<Bz28>Anglican leader wades into Muslim veil debate
BEIJING (Reuters) — Archbishop of Canterbury Rowan Williams said this week that he had no problem with Muslim women wearing a veil but that there could be questions of practicality.The issue has come to the fore in Britain after a Muslim teaching assistant was suspended from work for refusing to remove her veil.
Even Prime Minister Tony Blair has stepped into the highly charged debate about Muslim women's use of the full veil, last week calling it a "mark of separation".
"My own bottom line is that there ought to be no problem about the visibility of people proclaiming their religious allegiance," Williams told a press conference in Beijing, at the end of a two-week visit to China.
"There may be any number of practical questions about the degree of veiling that is socially acceptable, and I don't think there are quick answers for that. But the bottom line would be about acceptability," he said.

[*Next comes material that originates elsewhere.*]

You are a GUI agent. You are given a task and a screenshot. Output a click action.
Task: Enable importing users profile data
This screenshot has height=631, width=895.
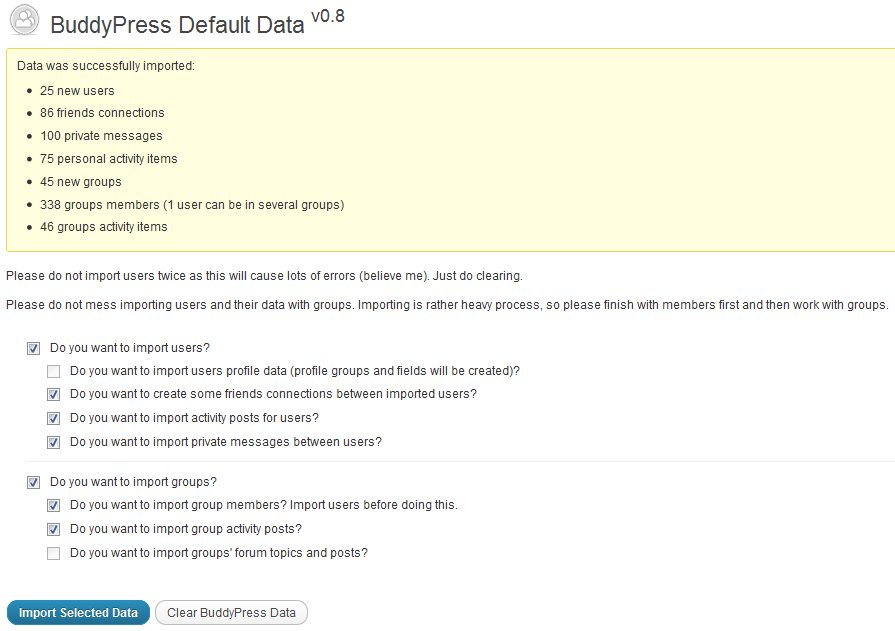click(53, 371)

A British tribunal ruled last week that 24-year-old Aishah Azmi from West Yorkshire in northern England had not been discriminated against when the school where she worked asked her to remove her veil.
Headfield Church of England Junior School in Dewsbury had said Azmi should remove the veil in order to communicate. When she refused, they suspended her.
"If there's a practical question about, for example, the visibility of the teacher to hearing impaired children, or children with behavioural difficulties, where you need to see the face, that's a question that has to be faced in those terms, not in terms of what is religiously acceptable in public," Williams said.